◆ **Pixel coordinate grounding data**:
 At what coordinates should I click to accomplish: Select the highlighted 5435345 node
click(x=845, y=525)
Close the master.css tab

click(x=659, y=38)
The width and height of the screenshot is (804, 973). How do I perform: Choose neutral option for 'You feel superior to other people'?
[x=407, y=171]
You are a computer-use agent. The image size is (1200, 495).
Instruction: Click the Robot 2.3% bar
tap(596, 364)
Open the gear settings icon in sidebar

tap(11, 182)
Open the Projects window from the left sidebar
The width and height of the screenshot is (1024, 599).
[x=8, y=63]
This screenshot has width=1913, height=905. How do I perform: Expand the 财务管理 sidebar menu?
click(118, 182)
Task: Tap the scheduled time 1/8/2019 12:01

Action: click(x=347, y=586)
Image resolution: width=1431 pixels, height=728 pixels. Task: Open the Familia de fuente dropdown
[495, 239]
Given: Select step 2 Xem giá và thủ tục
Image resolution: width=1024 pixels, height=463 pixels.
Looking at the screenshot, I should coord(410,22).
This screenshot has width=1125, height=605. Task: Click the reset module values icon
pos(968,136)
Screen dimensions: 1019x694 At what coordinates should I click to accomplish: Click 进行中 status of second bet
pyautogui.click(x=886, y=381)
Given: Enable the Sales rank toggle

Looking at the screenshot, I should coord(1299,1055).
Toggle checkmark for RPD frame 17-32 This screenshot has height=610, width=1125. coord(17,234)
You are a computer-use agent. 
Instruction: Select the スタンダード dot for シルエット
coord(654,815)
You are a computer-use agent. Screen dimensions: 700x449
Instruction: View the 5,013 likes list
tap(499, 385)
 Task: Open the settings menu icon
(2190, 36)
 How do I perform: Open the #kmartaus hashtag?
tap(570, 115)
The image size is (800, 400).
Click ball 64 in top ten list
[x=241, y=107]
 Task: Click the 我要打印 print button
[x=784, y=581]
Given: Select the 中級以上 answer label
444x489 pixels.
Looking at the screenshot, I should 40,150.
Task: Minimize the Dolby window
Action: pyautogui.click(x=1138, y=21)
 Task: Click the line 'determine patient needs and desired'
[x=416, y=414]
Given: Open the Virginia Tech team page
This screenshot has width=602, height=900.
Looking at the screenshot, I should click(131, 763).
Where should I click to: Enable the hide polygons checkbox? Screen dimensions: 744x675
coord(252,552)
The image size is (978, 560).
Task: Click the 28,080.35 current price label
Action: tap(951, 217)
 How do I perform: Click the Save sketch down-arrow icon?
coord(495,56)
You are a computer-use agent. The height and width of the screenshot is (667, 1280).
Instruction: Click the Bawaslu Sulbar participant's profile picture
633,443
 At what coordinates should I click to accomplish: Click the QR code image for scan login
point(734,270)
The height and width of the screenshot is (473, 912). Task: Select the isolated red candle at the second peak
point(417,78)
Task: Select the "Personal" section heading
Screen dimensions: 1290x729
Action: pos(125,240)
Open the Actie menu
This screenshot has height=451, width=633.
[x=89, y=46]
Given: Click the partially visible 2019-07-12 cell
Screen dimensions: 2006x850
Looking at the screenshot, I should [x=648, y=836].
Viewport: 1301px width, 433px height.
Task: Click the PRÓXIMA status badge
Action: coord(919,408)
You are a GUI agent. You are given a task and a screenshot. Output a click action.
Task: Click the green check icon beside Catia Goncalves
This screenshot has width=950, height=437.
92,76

◆ **WORK REQUIRED**:
What is needed is an exact copy of the lines above, from the one containing "Task: Open the settings menu icon" through the one containing "Task: Click the green", with nothing added.

◆ **TASK RESPONSE**:
 Task: Open the settings menu icon
(2190, 36)
 How do I perform: Open the #kmartaus hashtag?
tap(570, 115)
The image size is (800, 400).
Click ball 64 in top ten list
[x=241, y=107]
 Task: Click the 我要打印 print button
[x=784, y=581]
Given: Select the 中級以上 answer label
444x489 pixels.
Looking at the screenshot, I should 40,150.
Task: Minimize the Dolby window
Action: pyautogui.click(x=1138, y=21)
 Task: Click the line 'determine patient needs and desired'
[x=416, y=414]
Given: Open the Virginia Tech team page
This screenshot has width=602, height=900.
Looking at the screenshot, I should click(131, 763).
Where should I click to: Enable the hide polygons checkbox? Screen dimensions: 744x675
coord(252,552)
The image size is (978, 560).
Task: Click the 28,080.35 current price label
Action: tap(951, 217)
 How do I perform: Click the Save sketch down-arrow icon?
coord(495,56)
You are a computer-use agent. The height and width of the screenshot is (667, 1280).
Instruction: Click the Bawaslu Sulbar participant's profile picture
633,443
 At what coordinates should I click to accomplish: Click the QR code image for scan login
point(734,270)
The height and width of the screenshot is (473, 912). Task: Select the isolated red candle at the second peak
point(417,78)
Task: Select the "Personal" section heading
Screen dimensions: 1290x729
Action: pos(125,240)
Open the Actie menu
This screenshot has height=451, width=633.
[x=89, y=46]
Given: Click the partially visible 2019-07-12 cell
Screen dimensions: 2006x850
Looking at the screenshot, I should [x=648, y=836].
Viewport: 1301px width, 433px height.
Task: Click the PRÓXIMA status badge
Action: coord(919,408)
You are a GUI agent. You are given a task and a screenshot. Output a click action.
Task: Click the green check icon beside Catia Goncalves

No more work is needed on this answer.